Monday, Nov. 16, 1953
The Busy Air
P: In Chicago, the Admiral Corp., discovering that scores of Great Lakes freighters are now equipped with TV sets, reported that ships can steam 986 miles from Buffalo to Duluth, Minn, with "relatively few non-TV reception areas." Uplift note reported by Admiral: Great Lakes sailors are so entranced by TV that they no longer "have to go ashore to seek entertainment."
P: In Manhattan, NBC hastily abandoned its experiment of telecasting parts of four different college football games instead of one complete game. The reason: both the sponsor, General Motors, and televiewers (their letters were 7 to 1 against the experiment) liked the old way better.
P: In Washington and Manhattan, TV-men were amazed to find that the second run of the NBC film series, Victory at Sea, describing the war in the Pacific, was drawing twice as many viewers as the first run last year.

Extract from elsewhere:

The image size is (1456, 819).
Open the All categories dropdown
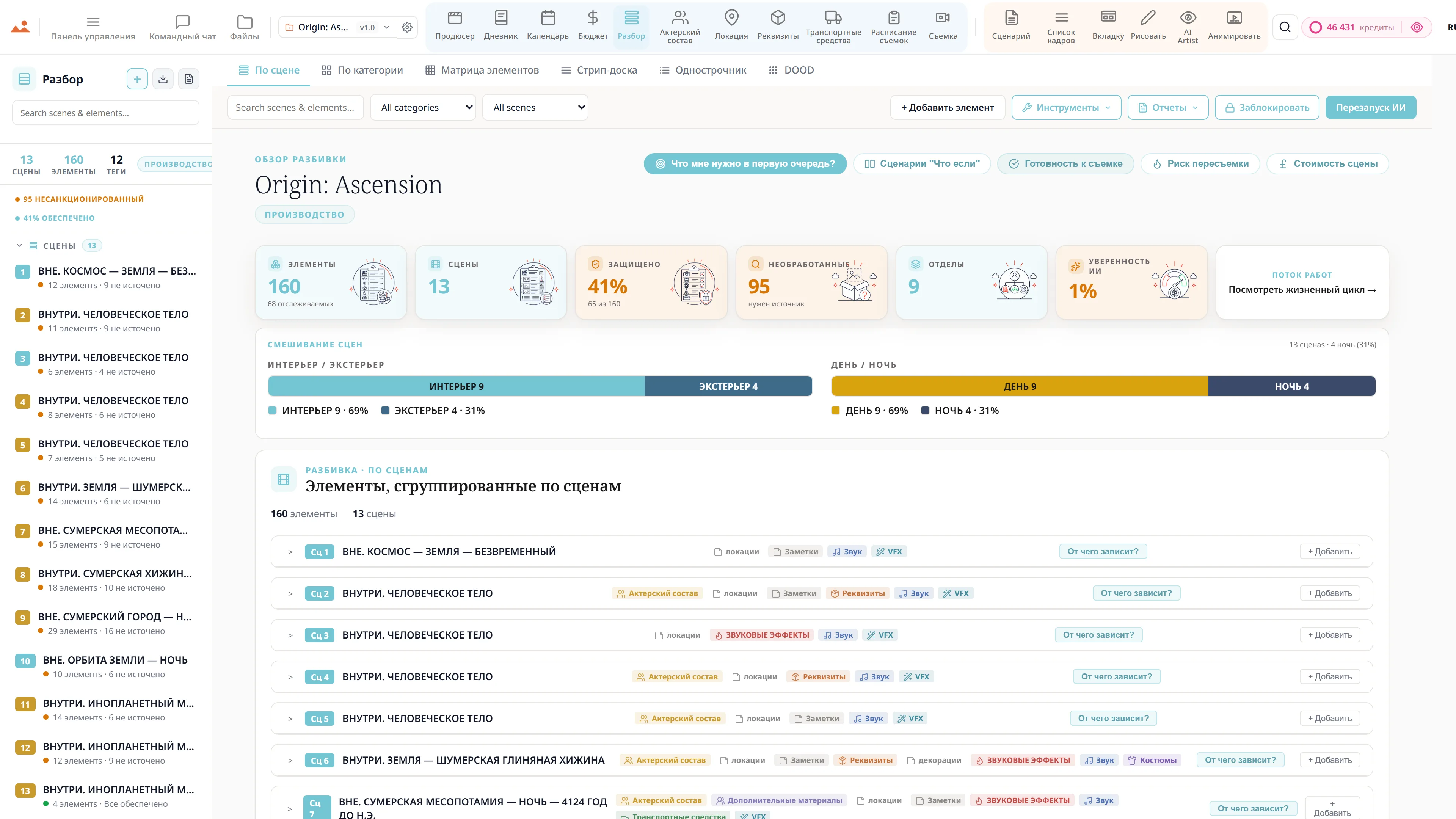(x=423, y=107)
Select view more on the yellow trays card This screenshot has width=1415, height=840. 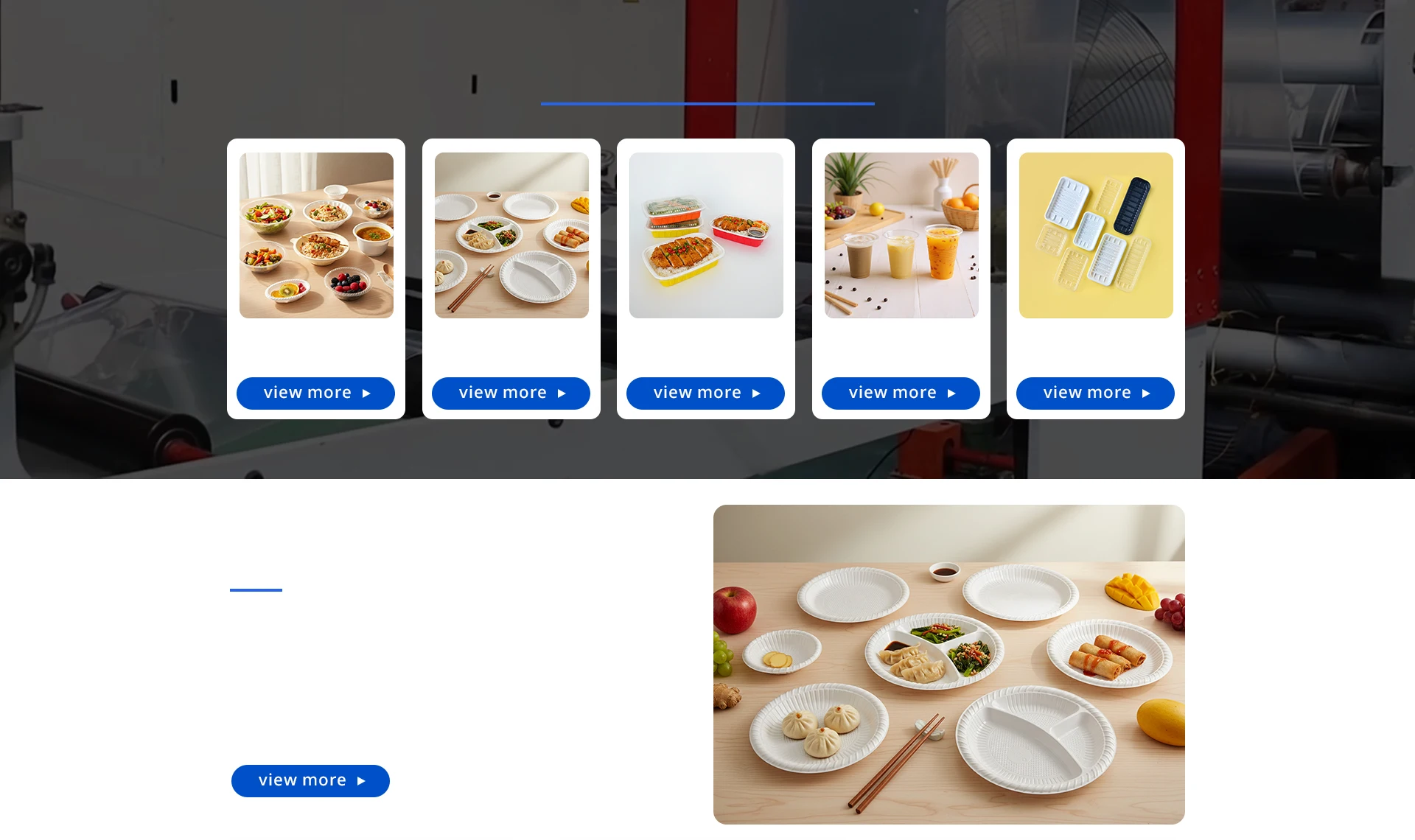pos(1095,393)
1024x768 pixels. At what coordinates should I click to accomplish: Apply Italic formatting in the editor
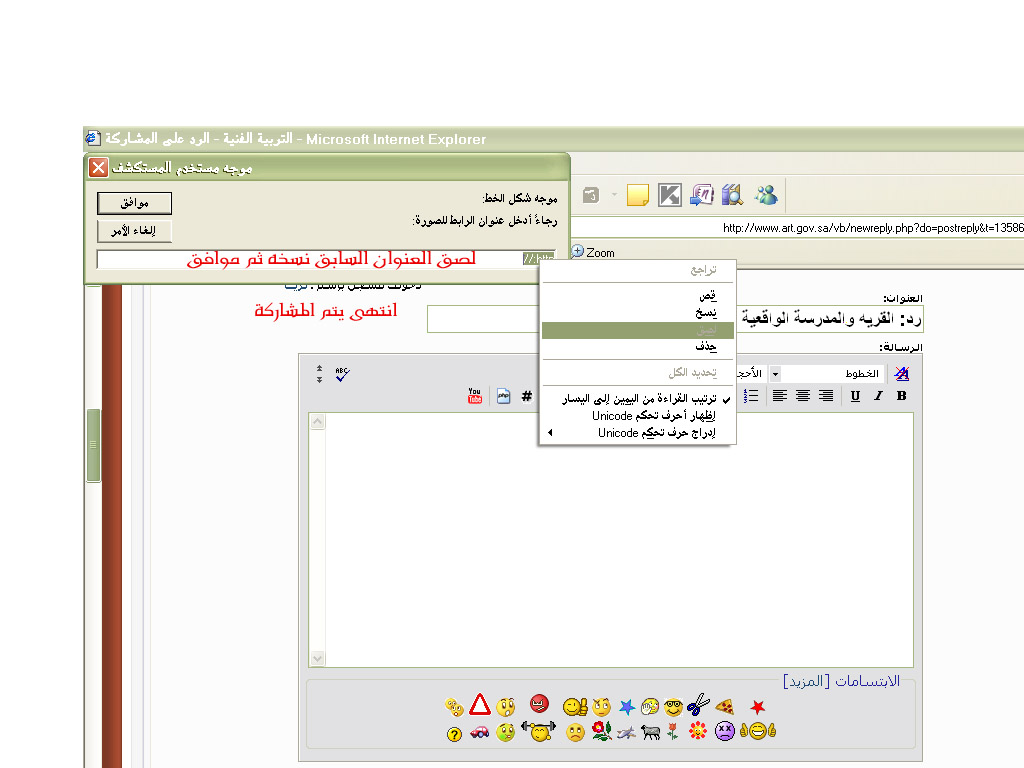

P: In Toronto, radio station CHUM daringly dropped all its western serials, quiz programs and disk jockeys, to concentrate on "melodic" music and news. Explained Program Director Mrs. Leigh Lee: "We think there is a big audience that is sick to death of too much disk-jockey chatter. No one cares a damn that Eddie Fisher was wearing pajamas when he cut this disk, or that Hugo Winterhalter broke three fingers while conducting a number. By playing purely music we may bring back that lost audience."